# [Task]
With pictures left out, please repeat word for word the lines from the one containing "Task: Open My Profile" through the end of the records.

[Records from a dataset]
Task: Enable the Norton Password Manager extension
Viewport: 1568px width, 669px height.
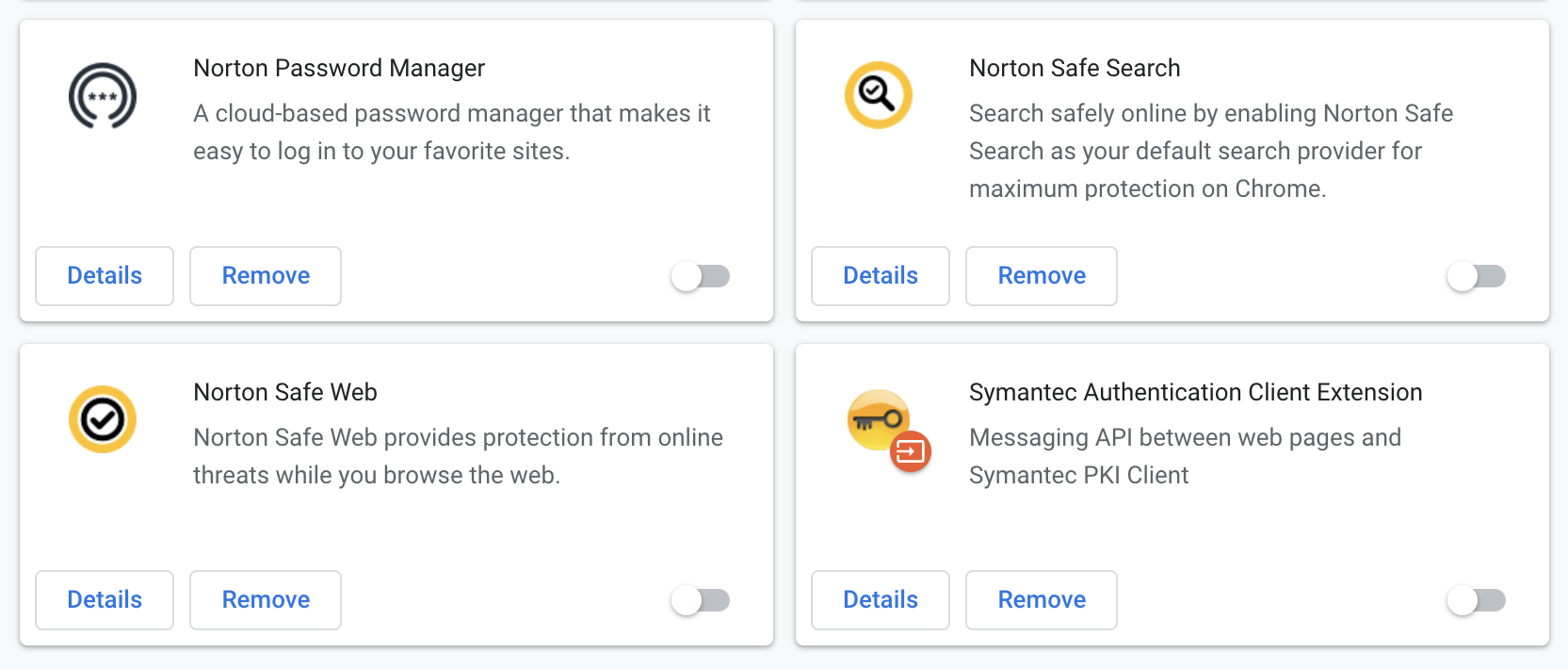Action: pos(701,275)
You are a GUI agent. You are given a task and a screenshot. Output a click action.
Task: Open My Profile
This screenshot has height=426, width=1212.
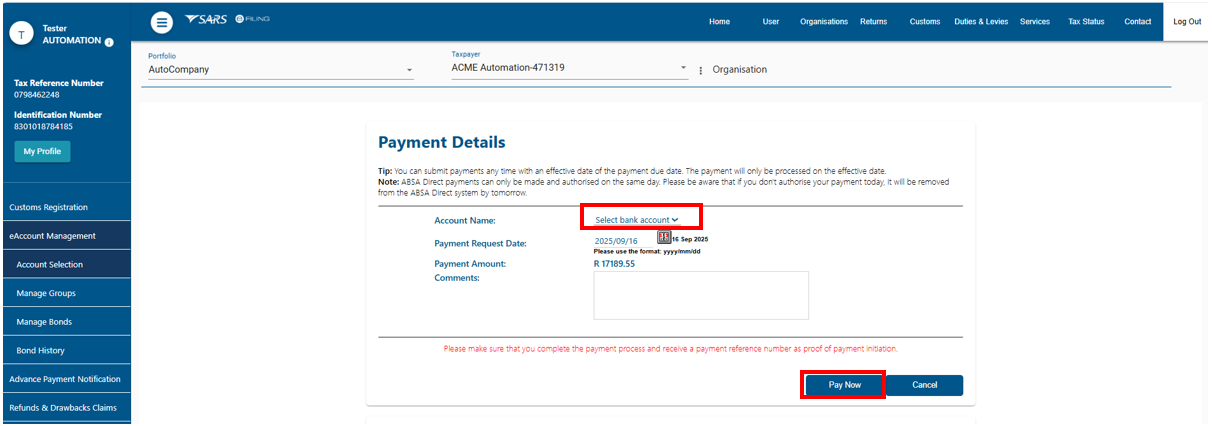[x=42, y=151]
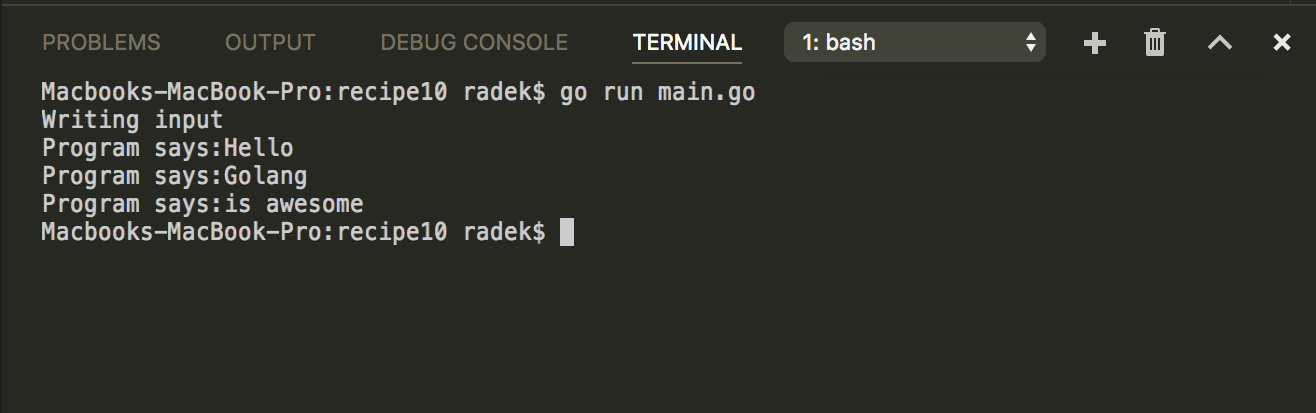Click the 'Program says:is awesome' output line

(x=202, y=205)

# [Result]
Task: Open My Profile
This screenshot has height=426, width=1212.
[x=42, y=151]
Click the 'Program says:is awesome' output line

(x=202, y=205)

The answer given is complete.